The Counsel for the appellant submitted that the said advances from customers were amounts required to be adjusted towards outstanding liabilities of customers on account of i) cancellation of service ii) multi branch invoices iii) extension of discounts etc; they have explained to Adjudicating Authority that the nature of services rendered by the appellant did not warrant collection of advances and on the contrary in many cases credit was extended for recovery of the consideration.

It was also contended that to be exigible to service tax, any of the services listed under Section 66 should have been rendered and any amount received for the same, before, during or after provision of such service, shall be deemed to be the consideration; Revenue relied on Section 67(1)(i) without applying the rules in entirety.

The Authorised Representative for the Department submitted on the other hand that the appellant did not show any documentary evidence to substantiate their claim that the advances were not in respect of any service rendered and that the Chartered Accountant certificate submitted by the appellants does not indicate whether these recoveries are to be adjusted and if so when and against which account.

A Two-Member Bench comprising Justice Dilip Gupta, President and P Anjani Kumar, Technical Member observed that “We fail to understand as to how the Commissioner comes to the conclusion that this 10% of the income or advances shown in the books of accounts of the appellants leads to the inevitable conclusion that the amounts were for provision of certain services. We find that no specific service has been identified by the Adjudicating Authority, while accepting in principle that duty evasion cannot be proved with mathematical precision, the same cannot be established by applying a mathematical formula.
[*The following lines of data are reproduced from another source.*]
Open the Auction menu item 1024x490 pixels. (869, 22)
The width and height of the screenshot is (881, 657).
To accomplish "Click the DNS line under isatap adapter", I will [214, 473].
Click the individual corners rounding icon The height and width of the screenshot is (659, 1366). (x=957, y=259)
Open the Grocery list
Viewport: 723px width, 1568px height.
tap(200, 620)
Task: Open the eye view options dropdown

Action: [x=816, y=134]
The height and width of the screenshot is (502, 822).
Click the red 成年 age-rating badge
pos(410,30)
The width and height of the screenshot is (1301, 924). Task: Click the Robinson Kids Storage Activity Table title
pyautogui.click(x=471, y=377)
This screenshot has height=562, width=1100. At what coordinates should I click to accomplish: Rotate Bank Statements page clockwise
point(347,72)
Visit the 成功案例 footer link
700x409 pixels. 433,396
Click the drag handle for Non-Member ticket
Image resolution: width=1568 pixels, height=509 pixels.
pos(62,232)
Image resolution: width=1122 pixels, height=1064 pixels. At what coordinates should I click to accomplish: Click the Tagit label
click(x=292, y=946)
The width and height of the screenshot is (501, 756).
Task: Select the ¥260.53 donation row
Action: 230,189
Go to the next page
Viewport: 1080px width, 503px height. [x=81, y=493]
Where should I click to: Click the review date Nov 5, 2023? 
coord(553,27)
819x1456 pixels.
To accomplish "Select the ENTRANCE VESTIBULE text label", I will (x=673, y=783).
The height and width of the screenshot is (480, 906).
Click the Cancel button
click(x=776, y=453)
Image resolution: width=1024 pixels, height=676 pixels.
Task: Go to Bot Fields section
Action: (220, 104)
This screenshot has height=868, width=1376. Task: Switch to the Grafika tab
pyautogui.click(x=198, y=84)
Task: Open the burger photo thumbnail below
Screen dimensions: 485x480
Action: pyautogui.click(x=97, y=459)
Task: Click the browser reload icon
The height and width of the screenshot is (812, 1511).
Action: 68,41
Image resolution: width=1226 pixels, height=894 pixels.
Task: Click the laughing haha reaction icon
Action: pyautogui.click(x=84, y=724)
We find that Courts and Tribunal have been consistently holding that service tax cannot be fastened without identifying the specific service provided and consideration received or to be received for the same.”

“We find that the Adjudicating Authority fails to understand that in demanding the service tax, the twin conditions i.e. identification of the particular service rendered and the payment received for such service, either before, during or after providing of such service, were to be satisfied. We find that Learned Commissioner has considered the appellant submission that 90% of their income is towards air travel agency service and that in provision of such service no advances were being taken” the Tribunal concluded.